Arbitration as a means of dispute resolution is often overlooked in favour of litigation by parties to commercial disputes.
This is partly because it is a relatively new and not so well understood a concept in Rwanda in comparison to litigation which most Rwandan lawyers and lay people are familiar with.
Arbitration is a dispute resolution process where, by agreement, the disputing parties to a contract submit their dispute to one or more independent persons chosen by the party’s who examines all the evidence presented them and then resolves the issue by making a binding decision for the parties.
In Rwanda, arbitration in commercial disputes is recognized and provided for by the Law on Arbitration and Conciliation in Commercial Matters.
As per the aforementioned law, parties involved in commercial disputes are free to opt for arbitration as a means of settling disputes instead of referring them to courts of competent jurisdiction.
The law requires parties who intend to solve disputes through arbitration to stipulate this in the in written form.
This can be done in 2 ways; either, by including an arbitration clause in an ordinary contract or by writing and signing an agreement after a dispute has arisen, agreeing that the dispute should be resolved by arbitration (sometimes called a “submission agreement”).
Arbitration offers many advantages to disputing parties.
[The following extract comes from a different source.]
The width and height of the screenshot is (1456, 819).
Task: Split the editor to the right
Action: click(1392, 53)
Firstly, it is more flexible than litigation. Unlike litigation, the disputants can choose their own arbitrator(s) who they believe are impartial and knowledgeable on the matter in dispute irrespective of whether.
This makes arbitration especially useful in complex, technical commercial disputes where judges are not familiar with the subject matter e.g in construction contract dispute; the parties may choose to have an engineer or architect hear their dispute since he/she is more knowledgeable on construction matters than an ordinary commercial judge would be.
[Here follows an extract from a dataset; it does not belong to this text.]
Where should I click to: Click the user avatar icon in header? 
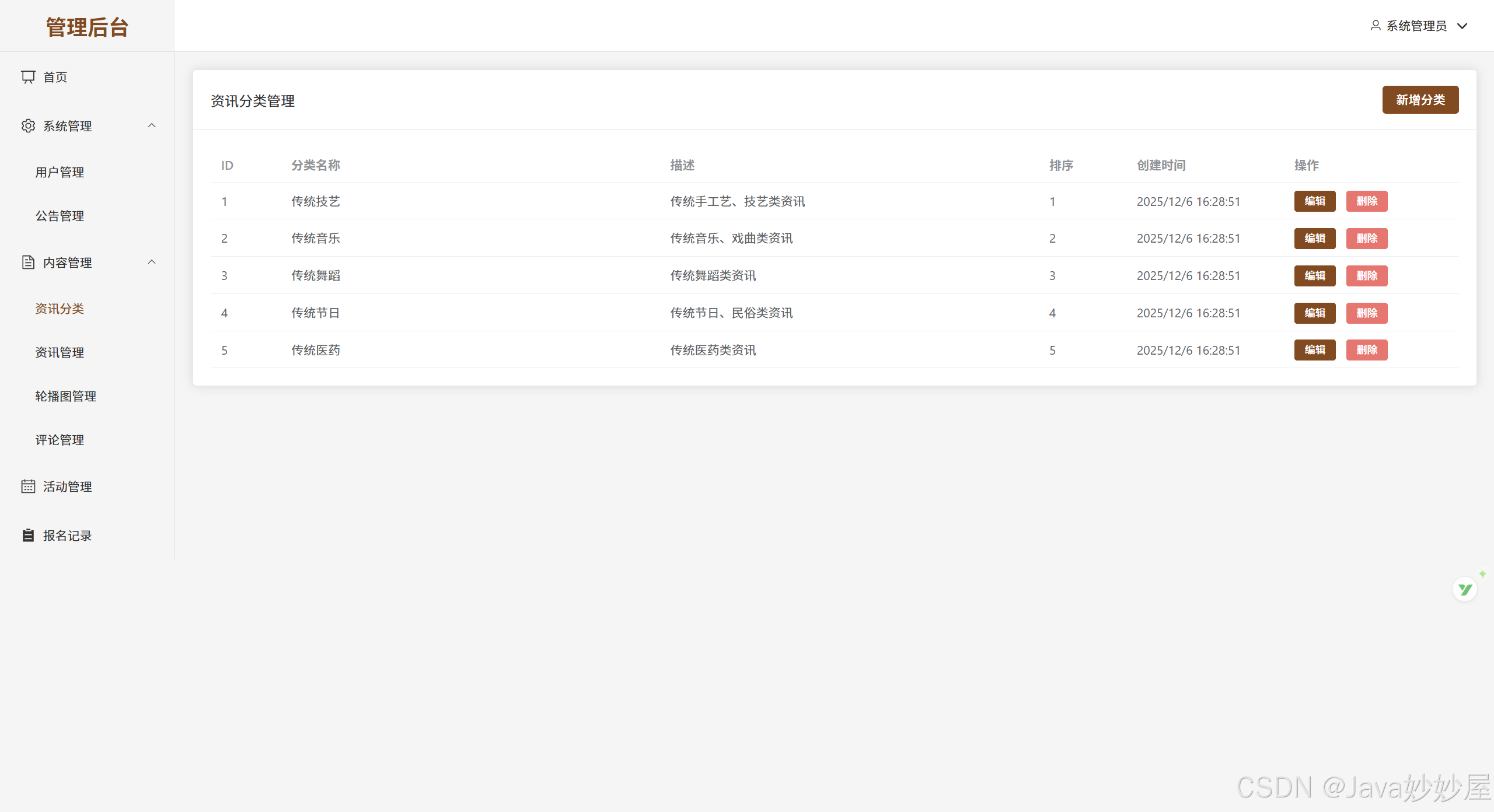click(1376, 26)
Secondly, under Rwandan arbitration law, the parties are also free to choose where the arbitration will take place, thus unlike litigation which must take place in court, with arbitration the parties are free to choose a venue convenient for them.
Also, parties to the arbitration are free to choose the language (s) to be used in the arbitral proceedings, unlike the Courts, where Kinyarwanda is the language of use. This is particularly important to foreign litigants in Rwanda most of whom have difficulty following court proceedings due to their limited knowledge of Kinyarwanda.
Moreover, the disputants are free to choose the rules of procedure to follow during the arbitration proceedings and this makes the process less formal and easier for parties to follow.
As a result of the above fact, arbitration is often cheaper because, disputants may not require the assistance of lawyers given that the language and rules of proceedings are less legalistic and thus easier for a lay man to understand.
Also, arbitration is private. Only parties to the dispute and their representatives can attend arbitration proceedings, unlike court which is open to the general public. This avoids the disclosure of trade secrets and potentially embarrassing information relating to the disputants.
On the flip side, arbitration can be counter productive. It may escalate a conflict, just as court-based adjudication is likely to do since its proceedings are adversarial and normally the decision of the arbiter favours one side.
In addition, the fact that arbitration is informal and less prone to make decisions based strictly on the law makes it potentially unjust as opposed to courts which apply carefully regulated procedures to ensure justice.
However, all things considered, arbitration is a very vital dispute resolution mechanism especially with regard to commercial disputes and should be promoted so as to play a complementary role to the courts in administering justice expediently in the field of commercial disputes.